Sale of School Sparks Controversy

July 8, 2011 Updated Jul 8, 2011 at 6:33 PM EDT

By Kyla Igoe

July 8, 2011 Updated Jul 8, 2011 at 6:33 PM EDT

Buffalo, NY (WKBW) - The potential sale of a Buffalo Public School has created some controversy. Buffalo Public School # 36 on the city's West Side has been closed for a number of years. Two charter schools had their eyes on the property to purchase it, including Elmwood Village Charter School (EVCS) and West Buffalo Charter School (WBCS). The Buffalo Hearing and Speech Center has partnered with D'Youville College to create West Buffalo Charter School. The group would like to establish a school focused on language and literacy. Elmwood Village Charter School would like the property so it can expand. Both schools bid on the shuttered building twice. Both times WBCS had the higher bid, at difference of about $250,000, but a Buffalo Common Council Committee keeps approving the lower bid from EVCS. The approvals happened even though WBCS sued and won a lawsuit proving the city's sale-by-appraisal process was not followed. Committee members say their approval was based on track-records.

"I'd say support the program that's currently running successfully," said Common Council President David Franczyk. "Not a wing and a prayer for one that maybe successful or might go out of business. I'm fully in support of the Elmwood Village Charter school."

Common Council Member Richard Fontana would like to see the property go up for auction, instead of a sale-by-appraisal method.

"Why aren't we taking the higher bidder?," said Fontana. "But what you have is the community rallying around the Elmwood Charter."

Officials with the Buffalo Hearing and Speech Center agree EVCS is a successful school, but say they're program is successful too and their language and literacy program has been used across the country including in Seattle and New Orleans. The Buffalo Hearing and Speech Center believes it's unfortunate two qualified entities are battling for the same property.

"It's not about West Buffalo Charter or about Elmwood Village Charter. It's about the needs of the city," said Buffalo Hearing and Speech President and CEO Joseph Cozzo. "It's about those students that are in those zip codes, and have no options."
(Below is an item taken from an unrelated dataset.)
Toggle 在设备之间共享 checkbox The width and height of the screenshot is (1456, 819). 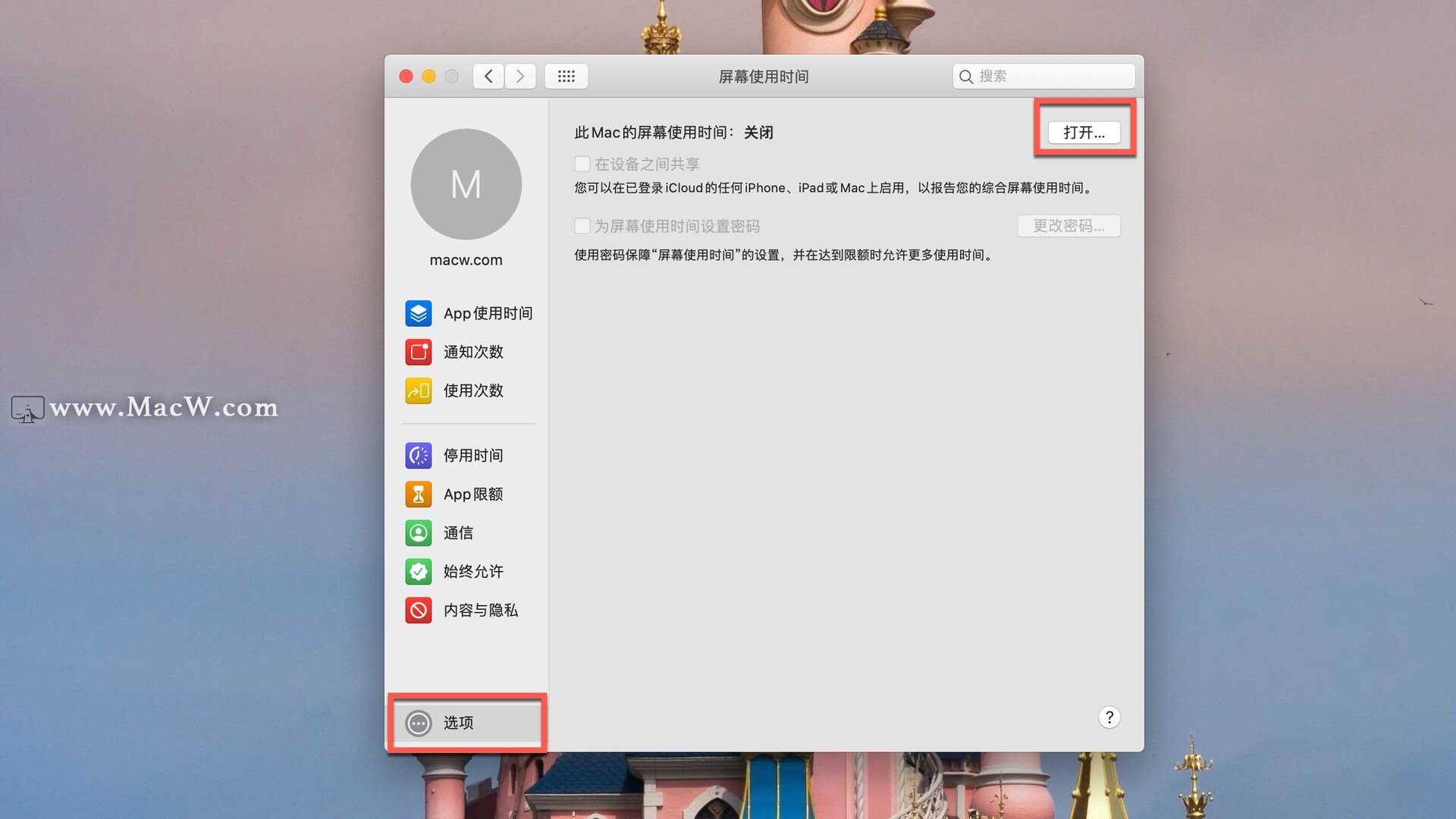click(582, 164)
The common council will meet on Tuesday to vote on the EVCS bid. West Buffalo Charter says it's looking at every option including other locations and a possible partnership with the Buffalo Public School District. In the meantime, it will continue to try and secure Buffalo School # 36. Because of this delay, WBCS will have to ask the state for an extension on it's planning year since the school is not operating yet. It's unclear if another lawsuit will be filed in this dispute.